Southern Command Manuals Recommend Torture, Murder to Latin Militaries

The Pentagon admitted on September 20 that the U.S. Southern Command in Panama and the School of the Americas used instruction manuals that recommend extortion, torture and execution as methods for obtaining information.

The seven Spanish-language manuals were distributed by Southern Command training teams from 1987 to 1989 to militaries in Guatemala, El Salvador, Colombia, Peru, and other leading human rights violators in the hemisphere. Students were advised to "involuntarily" obtain information from their sources — in other words, torture them; to arrest their parents and other relatives; to use "motivation by fear"; to pay bounties for enemy dead; to execute civilian opponents; to use blackmail and even "truth serum" to obtain information. The manual on "Terrorism and Urban Guerrillas" explains how to build mail bombs.

The manuals also show a disturbing distrust in democracy, frequently implying that democracy gives too many advantages to subversive groups. One guide says that rebels may "resort to subverting the government by electoral means." Another describes Tom Hayden — anti-Vietnam War activist and current state senator in California — as "one of the masters of terrorist planning."

Nearly a thousand of the manuals were distributed to Latin American militaries, which were "discovered" by the Pentagon in 1991, but only made public this year after public pressure prompted an investigation into the role of the CIA in Guatemala. The investigation's report mentioned the manuals and requests to fully declassify them followed. The Pentagon said it had tried to retrieve the manuals, but "retrieval of all copies is doubtful." No one was sanctioned for producing such materials instructing contempt for human rights and civilian rule.

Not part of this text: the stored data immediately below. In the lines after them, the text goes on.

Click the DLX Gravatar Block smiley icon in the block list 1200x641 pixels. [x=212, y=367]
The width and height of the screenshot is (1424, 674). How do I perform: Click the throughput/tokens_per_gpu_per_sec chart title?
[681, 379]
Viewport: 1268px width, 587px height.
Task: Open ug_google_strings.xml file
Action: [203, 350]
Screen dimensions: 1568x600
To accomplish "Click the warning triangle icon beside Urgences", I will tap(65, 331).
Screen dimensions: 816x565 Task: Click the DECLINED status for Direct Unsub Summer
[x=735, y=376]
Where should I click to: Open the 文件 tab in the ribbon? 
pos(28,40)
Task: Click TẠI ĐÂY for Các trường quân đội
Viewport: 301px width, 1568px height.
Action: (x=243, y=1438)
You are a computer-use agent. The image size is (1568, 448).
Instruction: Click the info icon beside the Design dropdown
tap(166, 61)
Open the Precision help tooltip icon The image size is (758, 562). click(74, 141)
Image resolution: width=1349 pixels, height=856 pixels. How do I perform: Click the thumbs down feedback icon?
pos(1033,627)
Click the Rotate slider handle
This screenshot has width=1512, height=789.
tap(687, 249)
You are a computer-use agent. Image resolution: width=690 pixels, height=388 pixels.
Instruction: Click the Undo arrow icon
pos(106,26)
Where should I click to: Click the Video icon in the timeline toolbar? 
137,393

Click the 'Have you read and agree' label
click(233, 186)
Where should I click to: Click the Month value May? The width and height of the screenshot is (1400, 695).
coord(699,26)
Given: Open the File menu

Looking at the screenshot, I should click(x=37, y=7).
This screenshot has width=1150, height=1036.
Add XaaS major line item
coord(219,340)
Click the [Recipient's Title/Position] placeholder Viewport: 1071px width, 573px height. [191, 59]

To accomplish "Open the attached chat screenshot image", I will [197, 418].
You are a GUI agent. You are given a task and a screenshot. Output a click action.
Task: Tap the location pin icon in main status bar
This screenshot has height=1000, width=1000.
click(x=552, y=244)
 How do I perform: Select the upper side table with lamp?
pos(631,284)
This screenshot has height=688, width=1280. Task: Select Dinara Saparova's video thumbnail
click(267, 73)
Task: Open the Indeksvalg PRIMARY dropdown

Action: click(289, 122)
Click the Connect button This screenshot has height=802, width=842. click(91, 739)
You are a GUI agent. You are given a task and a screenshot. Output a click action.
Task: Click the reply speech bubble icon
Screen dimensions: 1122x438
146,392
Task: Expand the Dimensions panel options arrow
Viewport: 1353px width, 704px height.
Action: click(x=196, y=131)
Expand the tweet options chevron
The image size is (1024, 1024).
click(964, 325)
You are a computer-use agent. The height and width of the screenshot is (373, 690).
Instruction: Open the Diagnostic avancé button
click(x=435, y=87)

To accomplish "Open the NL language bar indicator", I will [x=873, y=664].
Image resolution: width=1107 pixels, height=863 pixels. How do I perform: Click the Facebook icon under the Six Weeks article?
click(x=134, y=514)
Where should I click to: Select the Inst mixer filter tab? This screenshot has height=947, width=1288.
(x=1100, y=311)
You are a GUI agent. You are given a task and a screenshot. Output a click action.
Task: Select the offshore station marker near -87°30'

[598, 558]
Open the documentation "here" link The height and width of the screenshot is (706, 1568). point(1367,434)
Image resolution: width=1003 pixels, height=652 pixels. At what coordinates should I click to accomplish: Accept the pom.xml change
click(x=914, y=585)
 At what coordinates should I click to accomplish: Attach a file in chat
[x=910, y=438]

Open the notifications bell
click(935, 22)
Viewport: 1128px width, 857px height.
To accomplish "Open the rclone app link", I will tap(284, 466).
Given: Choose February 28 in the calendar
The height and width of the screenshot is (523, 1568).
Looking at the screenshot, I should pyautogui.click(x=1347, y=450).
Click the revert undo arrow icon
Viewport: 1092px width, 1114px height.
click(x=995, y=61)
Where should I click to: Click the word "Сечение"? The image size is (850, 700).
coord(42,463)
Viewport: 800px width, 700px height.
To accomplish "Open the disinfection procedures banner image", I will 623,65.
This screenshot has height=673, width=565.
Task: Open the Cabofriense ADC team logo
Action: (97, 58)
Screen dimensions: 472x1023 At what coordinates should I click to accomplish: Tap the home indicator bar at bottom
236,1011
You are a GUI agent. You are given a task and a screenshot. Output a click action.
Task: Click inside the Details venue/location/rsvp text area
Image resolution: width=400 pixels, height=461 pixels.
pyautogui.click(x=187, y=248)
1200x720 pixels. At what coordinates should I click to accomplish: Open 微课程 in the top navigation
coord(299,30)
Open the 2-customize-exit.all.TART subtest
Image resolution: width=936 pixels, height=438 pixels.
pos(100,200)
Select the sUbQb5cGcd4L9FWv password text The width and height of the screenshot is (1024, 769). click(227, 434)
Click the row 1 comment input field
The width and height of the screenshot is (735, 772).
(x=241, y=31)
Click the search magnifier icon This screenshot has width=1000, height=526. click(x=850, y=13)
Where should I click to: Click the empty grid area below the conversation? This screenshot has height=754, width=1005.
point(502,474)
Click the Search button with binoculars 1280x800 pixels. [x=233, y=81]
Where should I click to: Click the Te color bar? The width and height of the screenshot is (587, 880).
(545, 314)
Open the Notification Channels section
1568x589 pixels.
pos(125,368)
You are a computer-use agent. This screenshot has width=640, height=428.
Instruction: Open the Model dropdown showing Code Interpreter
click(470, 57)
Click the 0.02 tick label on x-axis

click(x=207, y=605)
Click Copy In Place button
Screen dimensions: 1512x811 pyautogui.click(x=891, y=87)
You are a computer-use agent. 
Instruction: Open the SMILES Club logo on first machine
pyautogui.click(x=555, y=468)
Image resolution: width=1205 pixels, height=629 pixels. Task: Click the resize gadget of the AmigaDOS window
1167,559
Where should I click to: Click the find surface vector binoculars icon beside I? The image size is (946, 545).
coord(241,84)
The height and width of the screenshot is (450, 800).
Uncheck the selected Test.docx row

"When interviewed by investigators, the manuals' authors stated that they believe intelligence oversight regulations applied only to U.S. personnel and not to the training of foreign personnel," writes Lisa Haugaard of the Latin America Working Group. "In other words, that U.S. instructors could teach abusive techniques to foreign militaries that they could not legally perform themselves."

Protests Against School Intensify

"These tactics come right out of an SS manual and have no place in a civilized society," asserted Representative Joseph Kennedy (D-MA), who for the last three years has sponsored a bill to close the School of the Americas. "Every American ought to be outraged by what has been revealed," he said. The New York Times also called for the School to be closed.

The School of the Americas was located in Panama from 1946 to 1984, when it was moved to Fort Benning, Georgia. However, teams of U.S. Special Forces stationed at U.S. bases in Panama still visit militaries in the region to train them in a variety of military tactics for up to six months at a time.

Meanwhile, two students who attended the School of the Americas when it was in Panama are interviewed in a new film about the School called "Inside the School of the Americas." One of the students claimed that U.S. instructors told them how to torture suspects, and that to demonstrate the torture methods more effectively, they were told to kidnap Panamanians from off the street — generally beggars — in order to practice on live subjects.

The witness, whose identity was protected on the film, also said that the School used videos and drawings to show where the most sensitive nerves are on the body, how to revive a subject who has lost consciousness, and how to recognize when a subject is near death and suspend the torture to avoid losing the subject's information.

Sources: Dept. of Defense, "Fact sheet concerning training manuals containing materials inconsistent with U.S. policy," 9/20/96; Rep. Joseph P. Kennedy II statement, 9/25/96; La Prensa, 9/29/96; In These Times 10/14-27/96.